Stored data:
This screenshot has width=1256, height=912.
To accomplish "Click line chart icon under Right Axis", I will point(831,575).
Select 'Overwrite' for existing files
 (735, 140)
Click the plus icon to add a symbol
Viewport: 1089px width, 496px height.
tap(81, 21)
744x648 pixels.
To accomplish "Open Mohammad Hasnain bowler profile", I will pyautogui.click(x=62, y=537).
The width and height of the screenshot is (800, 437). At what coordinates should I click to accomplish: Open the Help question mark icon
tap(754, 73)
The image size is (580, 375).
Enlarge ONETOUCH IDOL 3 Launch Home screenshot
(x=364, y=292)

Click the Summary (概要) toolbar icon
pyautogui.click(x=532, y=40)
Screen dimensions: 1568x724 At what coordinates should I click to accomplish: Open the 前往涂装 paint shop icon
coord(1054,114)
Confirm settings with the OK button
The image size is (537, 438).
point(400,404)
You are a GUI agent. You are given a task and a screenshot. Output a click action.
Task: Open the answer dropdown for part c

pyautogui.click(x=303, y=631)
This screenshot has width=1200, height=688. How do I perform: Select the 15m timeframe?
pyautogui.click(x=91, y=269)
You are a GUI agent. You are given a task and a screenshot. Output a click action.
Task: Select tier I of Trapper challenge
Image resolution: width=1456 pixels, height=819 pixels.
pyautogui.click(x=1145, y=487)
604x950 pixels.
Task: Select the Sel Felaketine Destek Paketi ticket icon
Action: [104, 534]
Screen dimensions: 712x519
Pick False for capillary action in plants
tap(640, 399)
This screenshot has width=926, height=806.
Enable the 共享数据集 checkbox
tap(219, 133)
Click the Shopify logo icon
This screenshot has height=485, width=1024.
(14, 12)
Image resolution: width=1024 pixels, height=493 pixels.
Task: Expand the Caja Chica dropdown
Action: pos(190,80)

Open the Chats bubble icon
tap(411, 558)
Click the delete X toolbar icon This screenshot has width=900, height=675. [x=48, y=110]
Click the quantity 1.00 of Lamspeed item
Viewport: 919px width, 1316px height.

→ WORK ORDER: Lines with "will" in the records above: copy every one of them.

→ OUTPUT BELOW:
To accomplish "Click line chart icon under Right Axis", I will point(831,575).
To accomplish "Open Mohammad Hasnain bowler profile", I will pyautogui.click(x=62, y=537).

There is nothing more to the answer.